After applying for the funds in November 2019, the academy was denied the funding because the Illinois nonprofit operator, Concept Schools, was “not registered as a foreign corporation with the Ohio Secretary of State’s Office and, therefore, is not in good standing in Ohio.”
The schools asked the court to compel the state to approve the grants for up to $1,750 for each student considered economically disadvantages, and up to $1,000 for all other students enrolled for the 2020 fiscal year.
In filing with the Ohio Supreme Court, the schools said they had no other choice in challenging the decision of the ODE, an argument with which the court agreed.
“Indeed, the schools have no avenue to appeal ODE’s determination that they are ineligible for QCSS grants,” the court wrote in a group opinion.
In dispute was the legislature’s meaning of the phrase “in good standing.” The ODE argued that they denied the academy’s grant applications because their operator had not been licensed in the state when they submitted their applications for grant funding.
The court said Concept’s failure to be properly registered “does not affect the validity of its school-management agreements.”
“But for purposes of the schools’ eligibility for QCSS-grant funding under (the criteria), ODE considers the term ‘in good standing’ to implicitly include licensure with the secretary of state,” according to the court decision.
In the context of the other criteria for eligibility, however, the court said an educational facility being “in good standing” is not necessarily connected to an operators “corporate-registration requirement” under the Ohio Secretary of State’s Office.
The other criteria to receive grant funding reference academic performance standards, a pattern of previous grant funding and “operator’s effectiveness.” The court said under the law, corporate registration is not a prerequisite to qualify for community school grant funding.

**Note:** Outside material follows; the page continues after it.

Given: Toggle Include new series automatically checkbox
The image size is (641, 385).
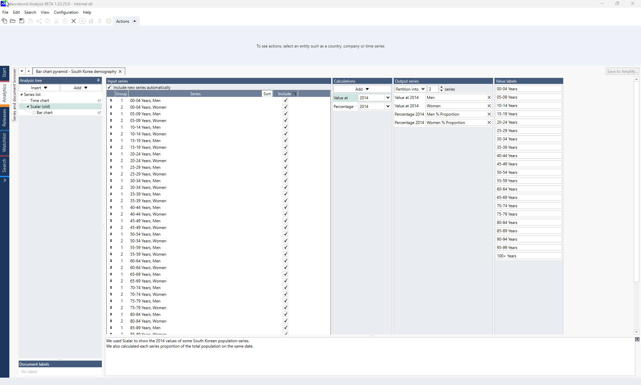Looking at the screenshot, I should tap(110, 88).
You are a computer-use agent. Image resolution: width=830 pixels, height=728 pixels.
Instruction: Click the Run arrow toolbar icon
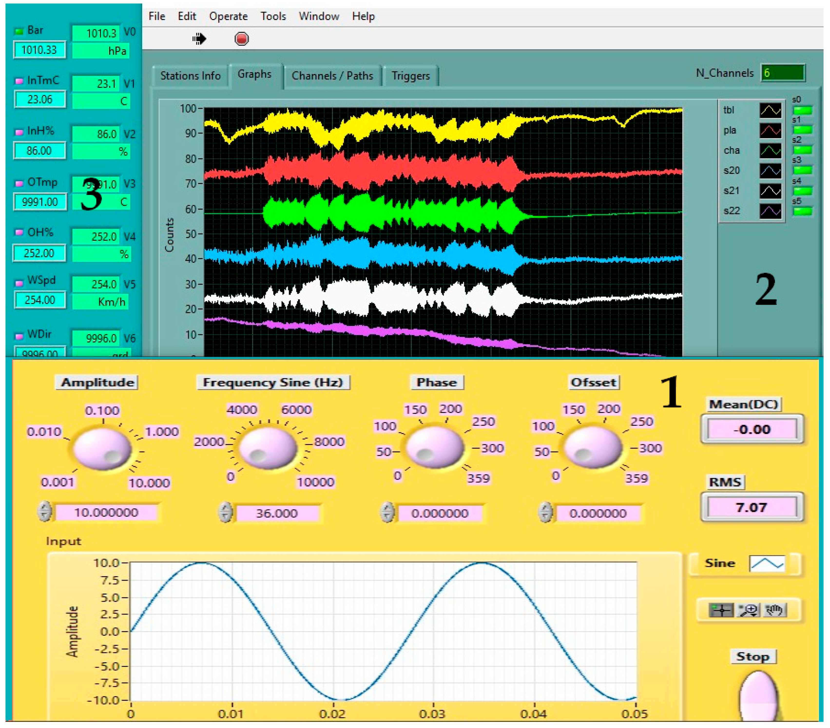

“If the General Assembly had been concerned with a school operator’s corporate-registration status as a pre-requisite to QCSS-grant funding, it would have imposed corporate registration as a requirement for schools applying under any of the criteria and not just for the eligibility under (the operator criterion),” according to the supreme court decision.
The court ruled that the academy schools “satisfied all the requirements,” and should be awarded the grant funding they would have received if their applications had been approved.
The majority of the court submitted the ruling as a group, with only two members, Justices Michael P. Donnelly and Jennifer Brunner, dissenting.